Information shown:

*** Block opens ***

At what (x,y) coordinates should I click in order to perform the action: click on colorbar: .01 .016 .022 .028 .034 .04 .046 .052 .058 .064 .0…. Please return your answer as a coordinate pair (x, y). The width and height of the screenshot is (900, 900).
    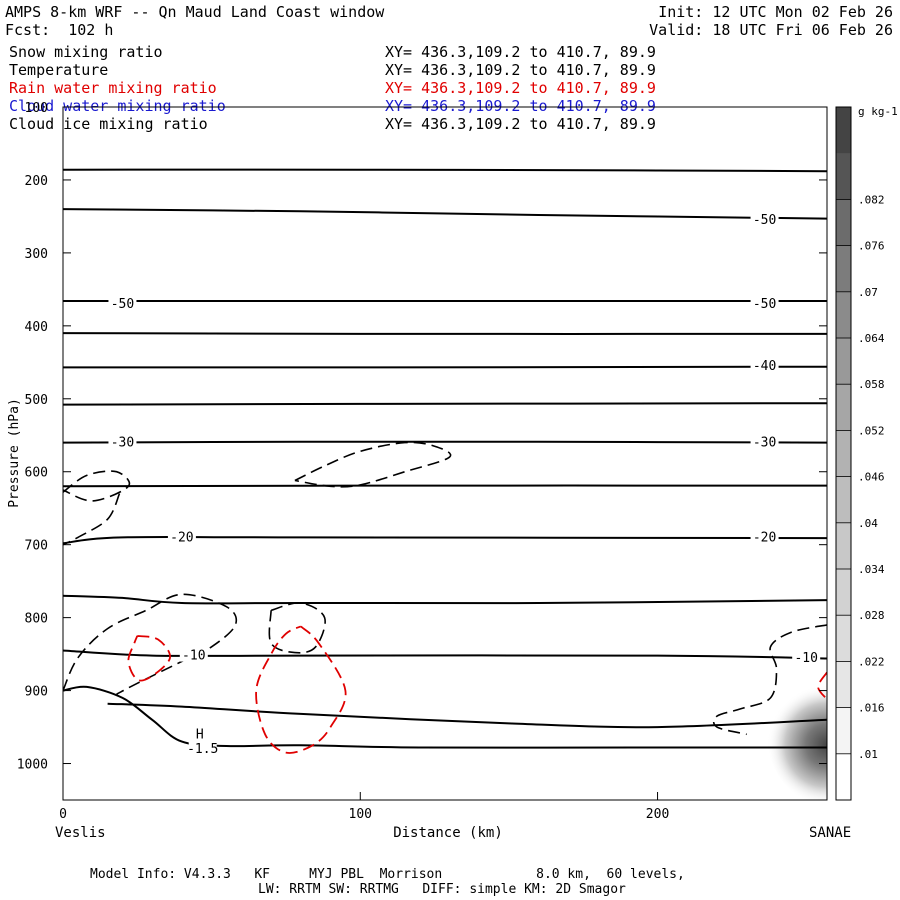
    Looking at the image, I should click on (860, 454).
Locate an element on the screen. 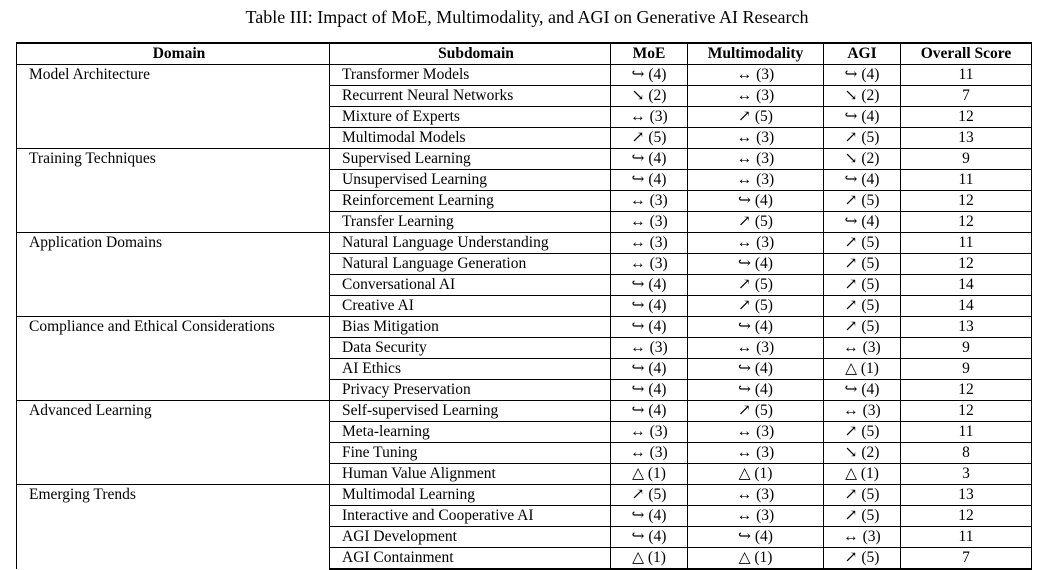  header-moe: MoE is located at coordinates (649, 54).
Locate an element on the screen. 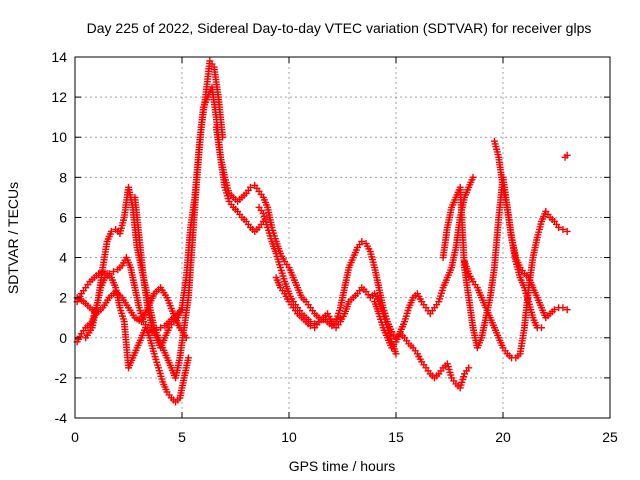 The width and height of the screenshot is (640, 480). y-tick-label: 0 is located at coordinates (63, 338).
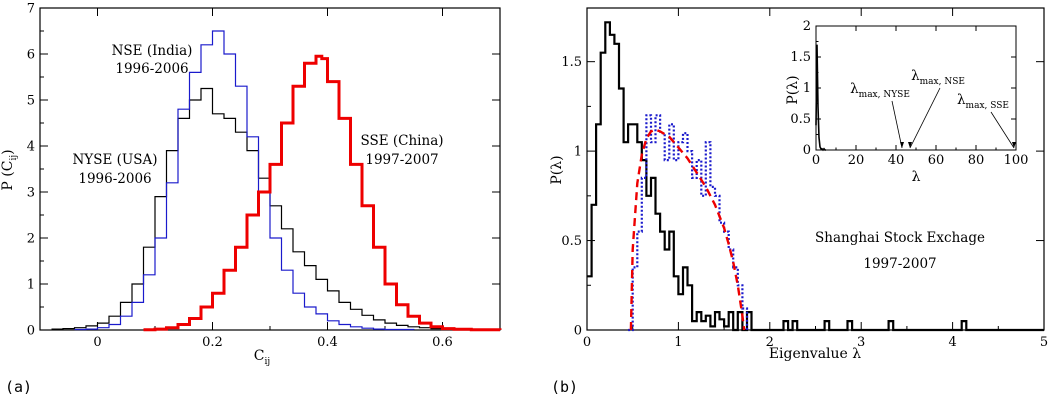 This screenshot has width=1052, height=406. I want to click on panel-label-a: (a), so click(18, 387).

*** Block closes ***

Can you write out everything from the start of the records down to the line containing "Looking at the", with that line included? Leave the pictures out.

At what (x,y) coordinates should I click in order to perform the action: click on colorbar: .01 .016 .022 .028 .034 .04 .046 .052 .058 .064 .0…. Please return your answer as a coordinate pair (x, y). The width and height of the screenshot is (900, 900).
    Looking at the image, I should click on (860, 454).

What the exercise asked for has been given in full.